I stayed home with the family, had a steak and scallop dinner with some wine and fell asleep at 9 PM.

I got all the partying out of my system years ago.

Now I hate hangovers and there's way to many cops out there ready to "clean your clock".


----------



## Jerry Lyda (Apr 4, 2006)

I went to bed early too. Today the wife and I will go to Jay's house eat and watch some football. We spent the day yesterday building a new round table.


----------



## Lee H Sternberg (Jan 27, 2008)

I want to add to my post. I think the tougher DUI enforcement is a positive thing. I've seen the damage caused in Costa Rica where there is little enforcement.

Three members of my wife's family, including her brother on Christmas Eve 13 years ago, died in alcohol related accidents. All were innocent victims.


----------



## Nancy Jocoy (Apr 19, 2006)

We got to meet our new neighbors - it was actually kind of exciting - they were setting off fireworks [one guy buys bookoos of fireworks every opportunity-in SC there is no limit] and caught the grass on fire several times [it was really too windy to do this] so people were running around with fire extinguishers and buckets of water. [We managed to discharge our two car extinguishers so guess we nee do go buy new ones today]

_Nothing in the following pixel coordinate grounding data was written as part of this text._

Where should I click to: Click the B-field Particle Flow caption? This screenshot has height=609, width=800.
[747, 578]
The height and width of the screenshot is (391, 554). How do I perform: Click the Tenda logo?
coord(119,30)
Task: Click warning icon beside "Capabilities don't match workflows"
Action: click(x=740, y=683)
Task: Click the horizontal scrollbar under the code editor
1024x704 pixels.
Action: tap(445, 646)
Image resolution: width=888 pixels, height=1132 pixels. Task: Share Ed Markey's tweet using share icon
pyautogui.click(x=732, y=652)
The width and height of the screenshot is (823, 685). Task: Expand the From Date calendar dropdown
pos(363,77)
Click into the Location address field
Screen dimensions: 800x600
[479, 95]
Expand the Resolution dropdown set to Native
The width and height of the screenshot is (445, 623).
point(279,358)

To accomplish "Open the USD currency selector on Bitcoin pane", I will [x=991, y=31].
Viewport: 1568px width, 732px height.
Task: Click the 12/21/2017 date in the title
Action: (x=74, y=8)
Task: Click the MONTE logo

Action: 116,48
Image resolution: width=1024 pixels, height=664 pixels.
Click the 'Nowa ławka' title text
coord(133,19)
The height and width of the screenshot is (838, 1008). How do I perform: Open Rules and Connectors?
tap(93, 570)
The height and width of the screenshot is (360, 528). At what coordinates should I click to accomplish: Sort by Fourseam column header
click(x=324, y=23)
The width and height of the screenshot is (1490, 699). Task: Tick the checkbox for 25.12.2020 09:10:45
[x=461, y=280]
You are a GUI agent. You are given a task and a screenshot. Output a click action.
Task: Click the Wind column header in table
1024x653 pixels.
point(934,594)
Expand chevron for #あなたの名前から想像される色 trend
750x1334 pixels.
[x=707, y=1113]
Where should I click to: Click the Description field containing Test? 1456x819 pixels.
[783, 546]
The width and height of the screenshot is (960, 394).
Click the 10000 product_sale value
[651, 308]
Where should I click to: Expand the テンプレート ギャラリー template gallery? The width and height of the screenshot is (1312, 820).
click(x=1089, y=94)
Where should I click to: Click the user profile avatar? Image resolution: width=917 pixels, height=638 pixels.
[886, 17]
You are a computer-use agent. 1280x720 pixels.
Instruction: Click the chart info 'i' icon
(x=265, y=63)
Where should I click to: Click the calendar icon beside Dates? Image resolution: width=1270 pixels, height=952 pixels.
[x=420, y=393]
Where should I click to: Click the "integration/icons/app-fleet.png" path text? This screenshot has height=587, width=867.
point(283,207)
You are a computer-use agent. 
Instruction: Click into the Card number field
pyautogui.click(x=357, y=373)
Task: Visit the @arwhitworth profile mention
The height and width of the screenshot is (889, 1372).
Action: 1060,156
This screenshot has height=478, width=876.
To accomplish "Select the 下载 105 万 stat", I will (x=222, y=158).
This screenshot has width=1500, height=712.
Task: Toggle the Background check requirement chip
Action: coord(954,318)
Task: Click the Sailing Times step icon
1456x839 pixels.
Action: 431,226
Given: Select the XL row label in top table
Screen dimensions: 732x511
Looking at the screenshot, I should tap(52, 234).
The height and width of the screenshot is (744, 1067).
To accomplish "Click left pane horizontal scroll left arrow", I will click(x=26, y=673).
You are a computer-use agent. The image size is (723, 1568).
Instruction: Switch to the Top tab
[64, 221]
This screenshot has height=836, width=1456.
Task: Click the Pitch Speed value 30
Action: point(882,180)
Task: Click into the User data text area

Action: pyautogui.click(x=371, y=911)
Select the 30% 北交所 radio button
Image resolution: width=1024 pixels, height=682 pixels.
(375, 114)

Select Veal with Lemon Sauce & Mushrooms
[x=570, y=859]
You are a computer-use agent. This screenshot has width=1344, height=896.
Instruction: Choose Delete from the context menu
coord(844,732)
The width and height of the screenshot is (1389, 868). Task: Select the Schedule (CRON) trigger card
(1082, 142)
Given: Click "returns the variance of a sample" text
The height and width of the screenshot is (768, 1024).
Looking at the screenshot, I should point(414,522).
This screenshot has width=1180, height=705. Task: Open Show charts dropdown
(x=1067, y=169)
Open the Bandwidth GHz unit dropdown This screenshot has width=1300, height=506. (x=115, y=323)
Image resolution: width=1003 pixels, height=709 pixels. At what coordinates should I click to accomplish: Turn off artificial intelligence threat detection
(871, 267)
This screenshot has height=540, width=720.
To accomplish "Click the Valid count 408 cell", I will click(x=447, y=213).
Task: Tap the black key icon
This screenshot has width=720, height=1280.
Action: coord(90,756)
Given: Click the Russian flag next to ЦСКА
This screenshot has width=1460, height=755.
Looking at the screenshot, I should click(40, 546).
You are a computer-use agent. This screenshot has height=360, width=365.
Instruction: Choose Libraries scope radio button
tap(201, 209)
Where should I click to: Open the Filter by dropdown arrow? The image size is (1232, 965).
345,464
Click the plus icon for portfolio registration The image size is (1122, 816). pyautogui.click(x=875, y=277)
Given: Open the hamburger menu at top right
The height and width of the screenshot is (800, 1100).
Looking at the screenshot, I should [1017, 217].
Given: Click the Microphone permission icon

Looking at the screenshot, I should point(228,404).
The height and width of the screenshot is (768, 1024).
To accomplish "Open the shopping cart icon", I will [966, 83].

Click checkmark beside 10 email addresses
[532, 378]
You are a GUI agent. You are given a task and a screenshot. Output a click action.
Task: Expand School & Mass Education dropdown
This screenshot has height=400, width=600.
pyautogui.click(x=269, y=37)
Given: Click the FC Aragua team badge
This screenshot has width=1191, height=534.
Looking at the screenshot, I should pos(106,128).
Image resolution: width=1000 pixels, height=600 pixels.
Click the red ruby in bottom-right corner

I never knew how quickly bermuda grass would burn! It had rained all week the week before.


----------



## Dan Long (Jan 10, 2008)

We were going to a party one of my wife's coworkers was having, but we had a big tree fall on our garage yesterday so we decided to stay home. I had some nice filet mignon, some taters, asparagus, and a tomato/basil salad planned so we had that and kicked back by ourselves. 

I'll post some of the tree pics in a new thread.


----------



## Greg Leavitt (Aug 31, 2006)

Well I got off work at 5 was home til just after 7 and had to head back to work until 1:30 this morning for an emergency call. The good news is after a few hours of sleep and no drinking I am totally sober and ready to head to tracking in an hour.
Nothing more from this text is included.